Goodwin’s recommendations are likely to inform what McDonald calls a “new social contract for transport” that will be a key plank of Labour’s next General Election manifesto.
The work will look at “who benefits from transport provision, including indirect beneficiaries as well as travellers themselves”, and “draw conclusions about which elements of transport provision should be charged for, and the best balance of funding from users, passengers, companies, taxpayers and other stakeholders”.
Labour has already pledged to fund free bus travel for under 25s if it wins power.
Said McDonald: “The social contract on transport has completely collapsed under the Conservatives with soaring fares for bus and rail passengers alongside huge cuts to investment in road maintenance, railways and bus services.”

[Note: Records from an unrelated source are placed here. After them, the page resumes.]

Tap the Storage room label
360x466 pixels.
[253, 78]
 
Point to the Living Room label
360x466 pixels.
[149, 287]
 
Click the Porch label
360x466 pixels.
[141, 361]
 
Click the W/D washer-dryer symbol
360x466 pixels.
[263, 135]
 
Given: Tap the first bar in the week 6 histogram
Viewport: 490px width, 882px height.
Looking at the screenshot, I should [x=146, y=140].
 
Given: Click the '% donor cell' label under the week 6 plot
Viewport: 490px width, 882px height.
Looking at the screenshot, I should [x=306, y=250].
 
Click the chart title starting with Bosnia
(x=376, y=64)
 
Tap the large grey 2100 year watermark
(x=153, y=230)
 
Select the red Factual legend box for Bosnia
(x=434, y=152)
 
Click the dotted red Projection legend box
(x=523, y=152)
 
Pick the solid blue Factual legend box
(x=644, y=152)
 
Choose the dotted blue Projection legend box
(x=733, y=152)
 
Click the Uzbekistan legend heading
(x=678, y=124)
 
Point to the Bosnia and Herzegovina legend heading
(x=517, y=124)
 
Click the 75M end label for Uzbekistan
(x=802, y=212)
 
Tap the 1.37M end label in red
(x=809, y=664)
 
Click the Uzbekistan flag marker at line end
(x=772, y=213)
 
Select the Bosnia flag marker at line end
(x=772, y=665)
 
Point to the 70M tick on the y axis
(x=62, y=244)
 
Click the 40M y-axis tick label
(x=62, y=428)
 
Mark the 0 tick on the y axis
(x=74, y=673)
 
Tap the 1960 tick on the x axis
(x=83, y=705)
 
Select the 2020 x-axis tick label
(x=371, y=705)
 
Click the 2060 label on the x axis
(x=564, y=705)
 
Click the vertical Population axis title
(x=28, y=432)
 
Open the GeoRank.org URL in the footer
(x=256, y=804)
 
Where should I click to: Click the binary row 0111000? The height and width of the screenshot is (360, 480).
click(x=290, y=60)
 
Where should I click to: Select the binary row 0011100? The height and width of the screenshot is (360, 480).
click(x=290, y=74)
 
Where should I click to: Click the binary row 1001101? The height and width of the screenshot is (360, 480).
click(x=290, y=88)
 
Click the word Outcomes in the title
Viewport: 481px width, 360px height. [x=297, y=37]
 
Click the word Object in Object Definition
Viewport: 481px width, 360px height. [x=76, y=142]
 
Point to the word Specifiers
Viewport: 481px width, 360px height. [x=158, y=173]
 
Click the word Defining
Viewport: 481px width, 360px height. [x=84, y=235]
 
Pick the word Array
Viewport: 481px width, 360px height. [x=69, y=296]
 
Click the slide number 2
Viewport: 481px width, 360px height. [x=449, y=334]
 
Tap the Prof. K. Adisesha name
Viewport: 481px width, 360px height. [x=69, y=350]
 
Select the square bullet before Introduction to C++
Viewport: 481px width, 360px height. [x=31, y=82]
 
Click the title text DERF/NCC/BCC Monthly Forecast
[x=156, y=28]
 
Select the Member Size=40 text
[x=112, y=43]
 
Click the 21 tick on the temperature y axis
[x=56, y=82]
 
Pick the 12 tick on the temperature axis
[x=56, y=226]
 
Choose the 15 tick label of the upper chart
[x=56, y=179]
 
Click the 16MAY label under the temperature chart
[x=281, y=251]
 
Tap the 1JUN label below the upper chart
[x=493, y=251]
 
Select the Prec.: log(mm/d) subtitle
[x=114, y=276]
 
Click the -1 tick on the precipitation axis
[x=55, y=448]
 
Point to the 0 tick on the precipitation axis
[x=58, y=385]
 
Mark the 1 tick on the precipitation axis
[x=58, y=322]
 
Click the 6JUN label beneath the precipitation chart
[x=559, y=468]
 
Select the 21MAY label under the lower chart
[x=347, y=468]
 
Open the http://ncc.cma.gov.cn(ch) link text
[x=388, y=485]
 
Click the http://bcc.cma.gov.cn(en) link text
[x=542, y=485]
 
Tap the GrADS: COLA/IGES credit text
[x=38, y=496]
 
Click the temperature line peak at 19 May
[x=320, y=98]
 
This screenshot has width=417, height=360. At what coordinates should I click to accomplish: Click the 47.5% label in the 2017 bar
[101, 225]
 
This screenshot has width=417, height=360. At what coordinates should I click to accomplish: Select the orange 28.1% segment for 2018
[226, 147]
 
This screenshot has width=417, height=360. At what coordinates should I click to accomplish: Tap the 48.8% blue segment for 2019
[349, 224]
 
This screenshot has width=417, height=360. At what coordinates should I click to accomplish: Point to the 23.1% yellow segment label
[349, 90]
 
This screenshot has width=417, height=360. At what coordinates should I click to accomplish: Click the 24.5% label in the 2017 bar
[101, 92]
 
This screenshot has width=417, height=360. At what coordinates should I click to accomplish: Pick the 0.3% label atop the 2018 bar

Pointing to the French riots sparked by fuel tax rises, he added: “A glance at recent events in France shows the dangers of a breakdown in faith and trust between the Government and public on transport spending.”
Professor Goodwin said: “I’m very pleased to tackle this challenging topic. It seems to me that the idea of a ‘new social contract for transport’ could be a very powerful tool for considering the fundamental changes in how people travel and use communications technology.”
He said the work would look at “the best expertise and best practice from around the world”, and “discuss what is the right deal between the Government and the electorate to deliver a sustainable and equitable transport system fit for the 21st century”.
Explaining his decision to accept the commission, Goodwin, who is not a Labour Party member, said he believed opposition parties “should have access to independent professional advice, just as governments do”.
“It will be an open, independent study, and evidence will be welcome from all,” he said.
In his LTT column this week, Goodwin gives more background to the work. He says Labour’s frontbench team is particularly concerned about the implications of rising road traffic and falling tax revenues resulting from the switch to electric vehicles.
Goodwin has not been given a deadline to report back. He expects the work will take “six months to a year” and said a timetable would be firmed up in the scoping phase over the next six weeks.
The working assumption is that the project will inform a manifesto for a General Election at its due date in 2022. “Everybody is aware of other possibilities, of course, which may need some rethinking, but I’m not crossing that bridge unless we come to it,” said Goodwin.